Where the records below show the word "text" in a line, please copy that line.

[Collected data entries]
□ □ □ □
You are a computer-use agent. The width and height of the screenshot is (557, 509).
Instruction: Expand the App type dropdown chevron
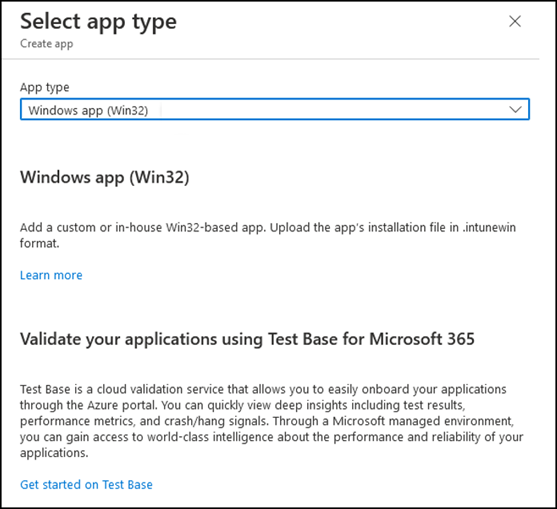tap(515, 109)
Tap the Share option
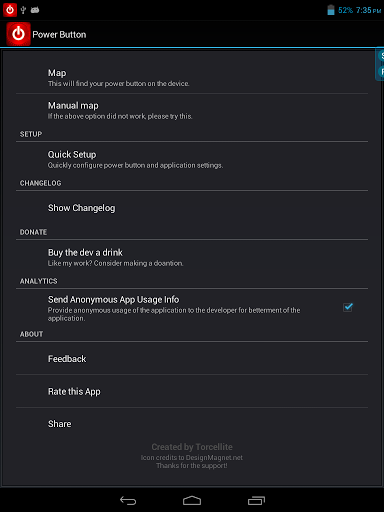Viewport: 384px width, 512px height. click(x=192, y=424)
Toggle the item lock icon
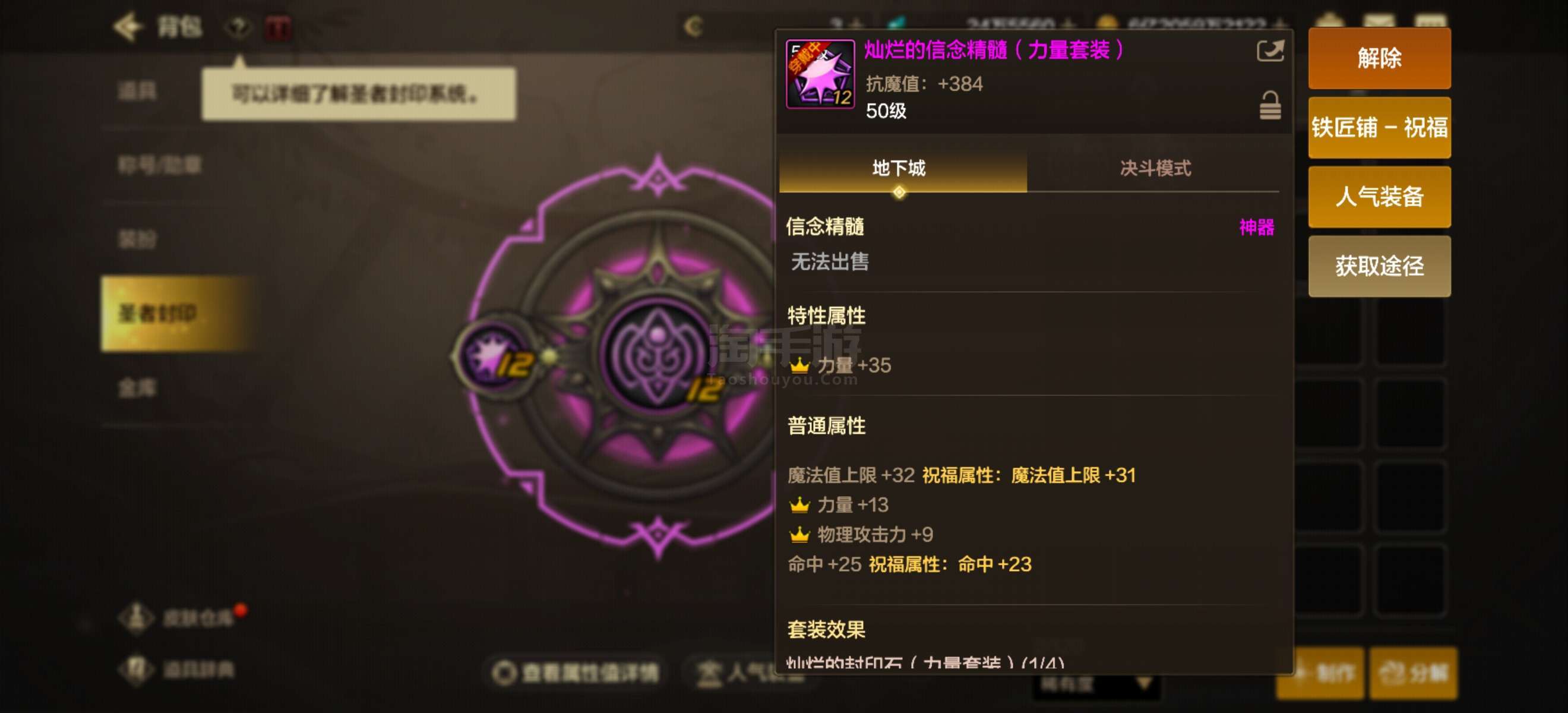 click(1270, 105)

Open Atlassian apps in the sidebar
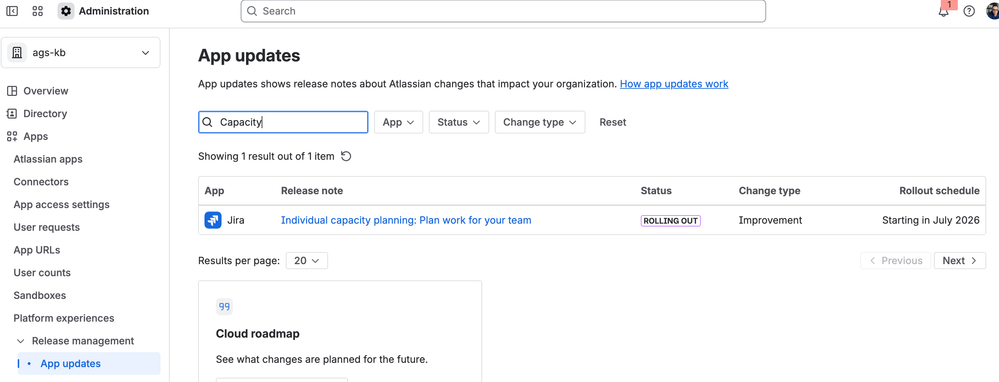click(x=48, y=159)
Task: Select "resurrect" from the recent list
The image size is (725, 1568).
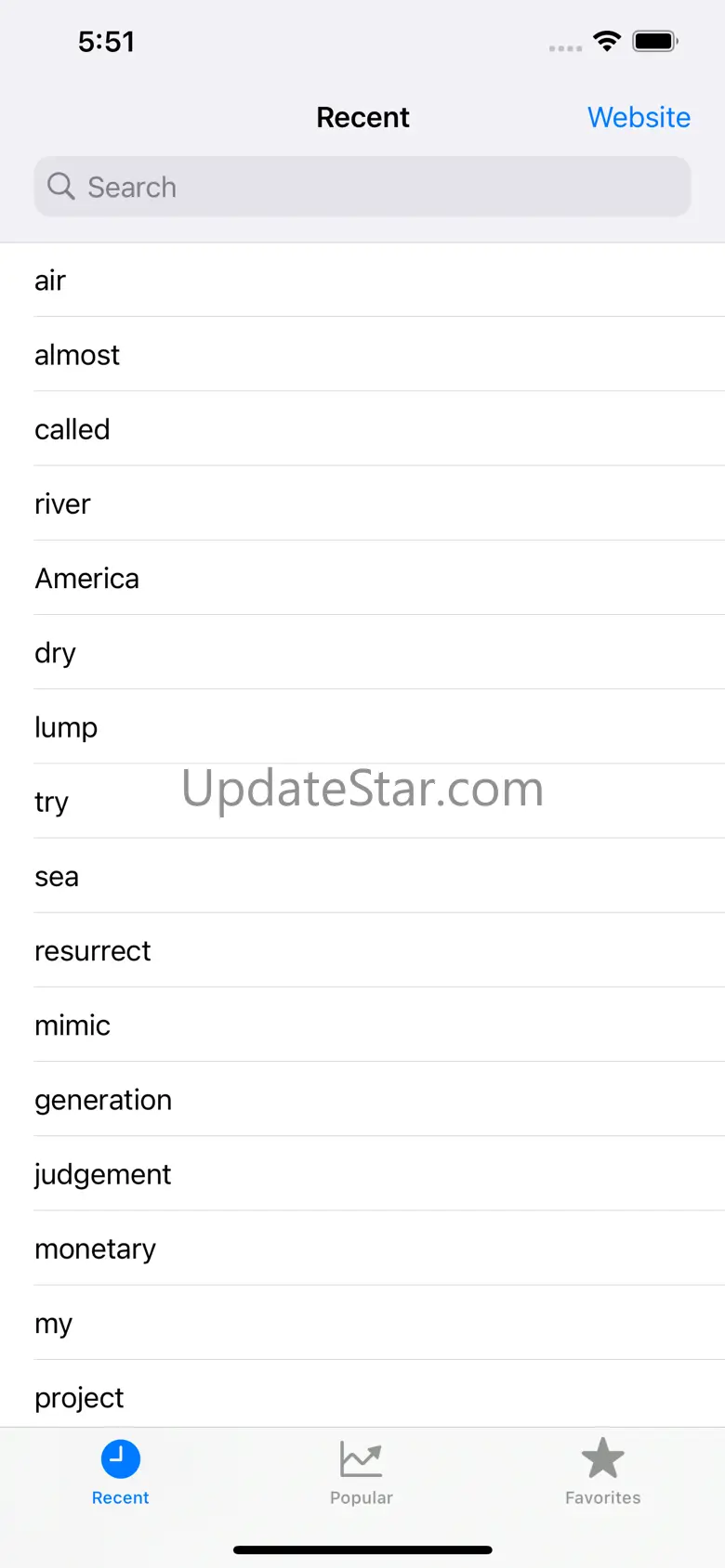Action: 93,950
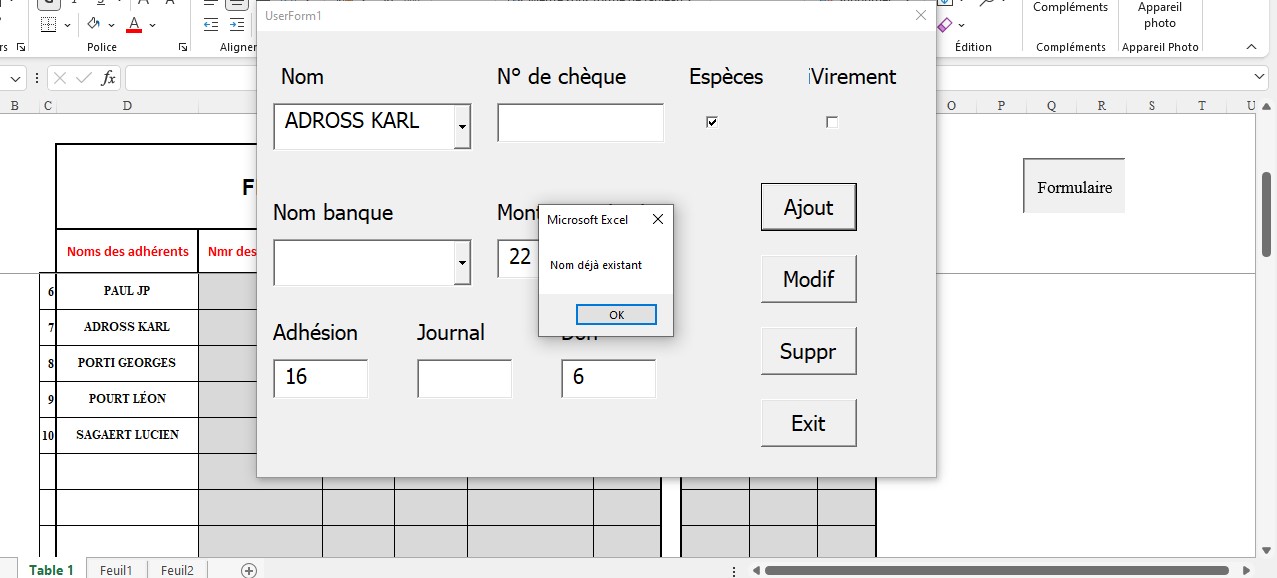The width and height of the screenshot is (1277, 578).
Task: Click the N° de chèque input field
Action: click(x=580, y=123)
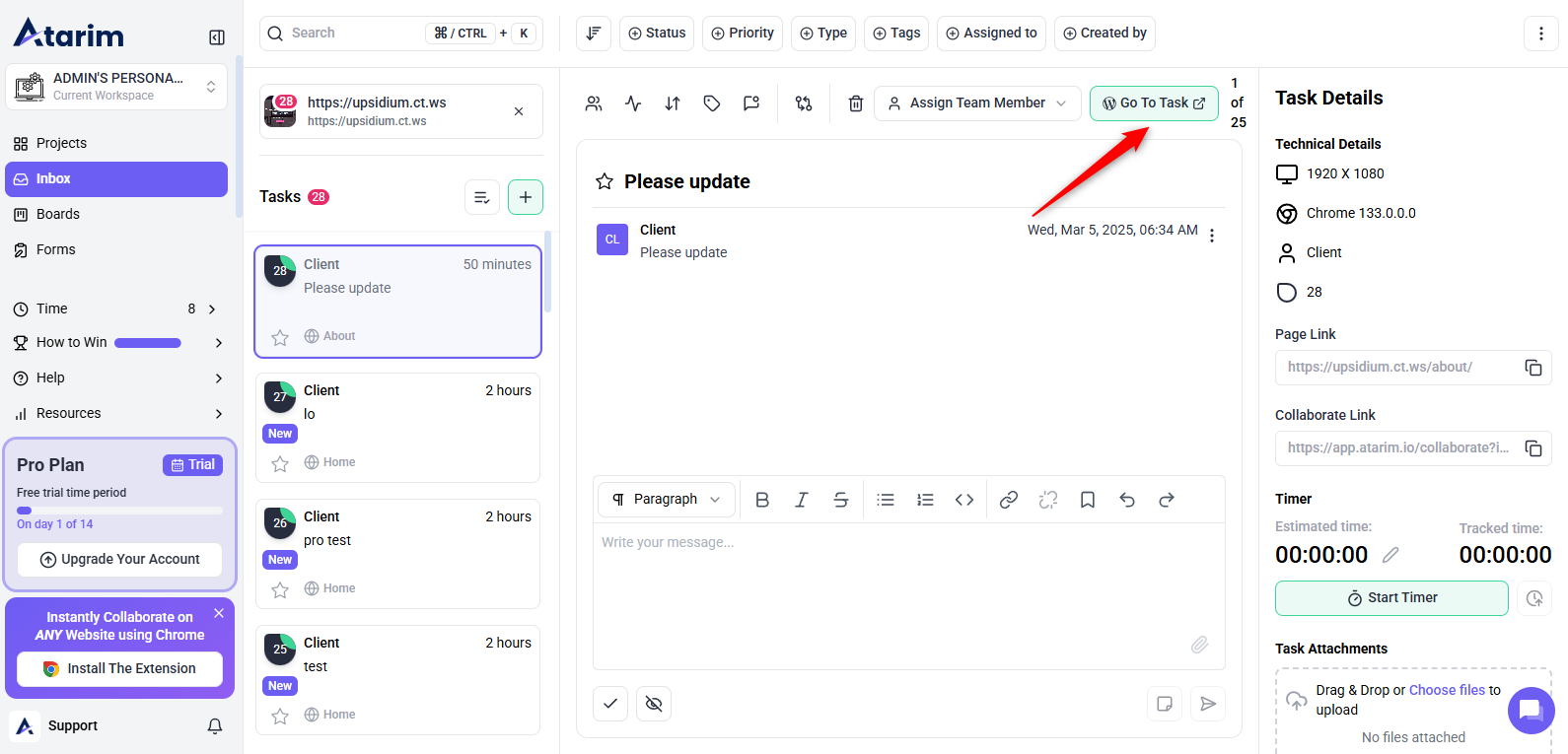
Task: Edit estimated time with pencil icon
Action: coord(1390,555)
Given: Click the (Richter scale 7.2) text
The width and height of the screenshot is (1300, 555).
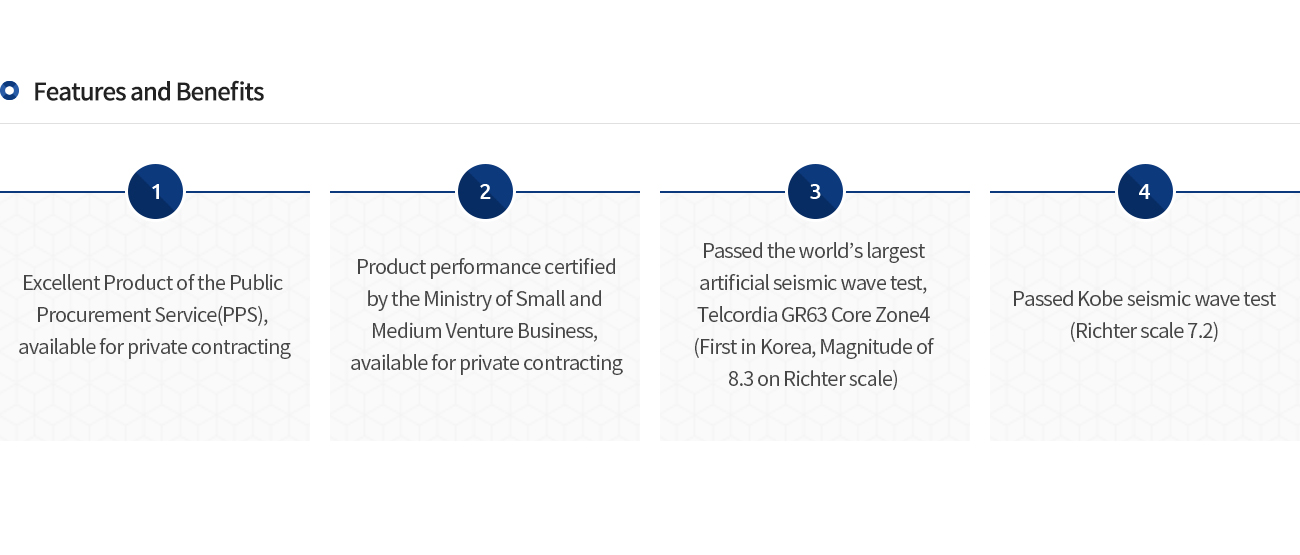Looking at the screenshot, I should pos(1144,331).
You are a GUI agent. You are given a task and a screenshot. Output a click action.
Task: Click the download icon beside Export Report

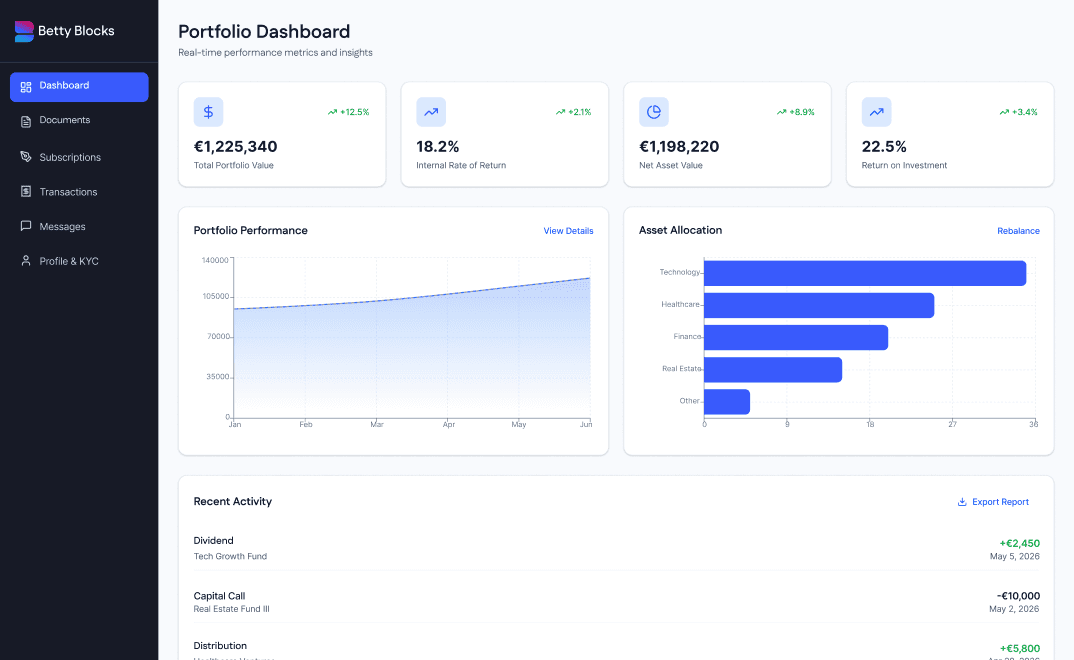962,502
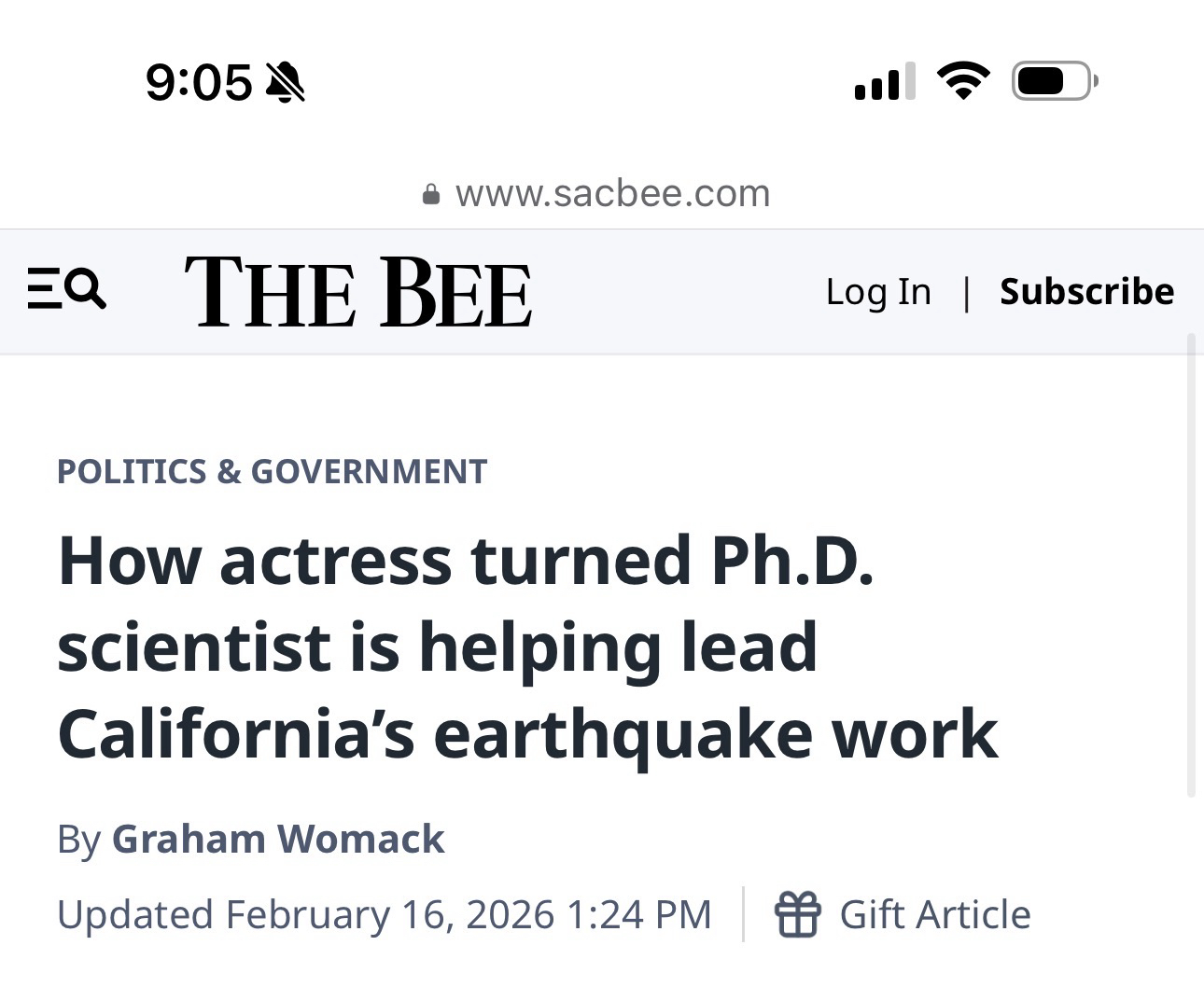Click the padlock icon beside the URL
Screen dimensions: 1204x1001
[x=431, y=194]
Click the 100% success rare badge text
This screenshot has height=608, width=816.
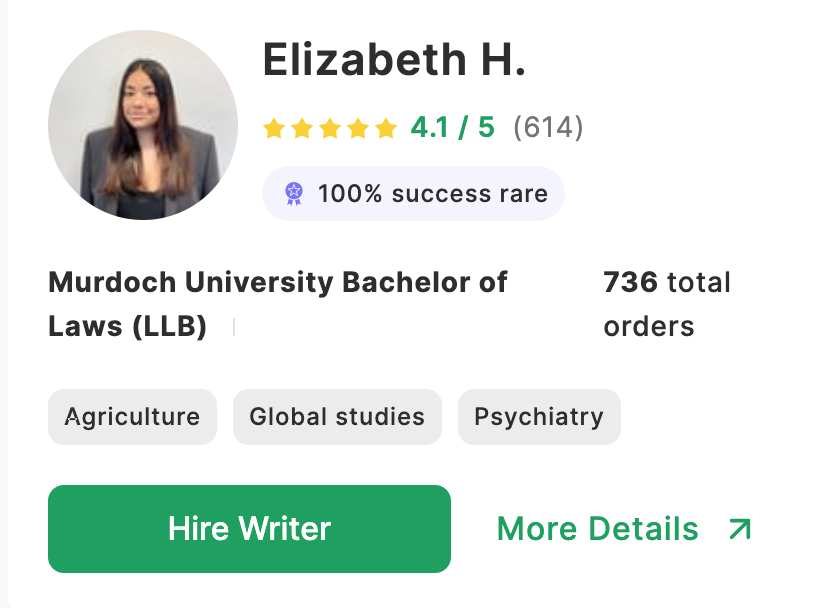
□ □ □ □
SOLUTION FOR THIS PROBLEM:
Given: Click the (Richter scale 7.2) text
Click the 100% success rare badge text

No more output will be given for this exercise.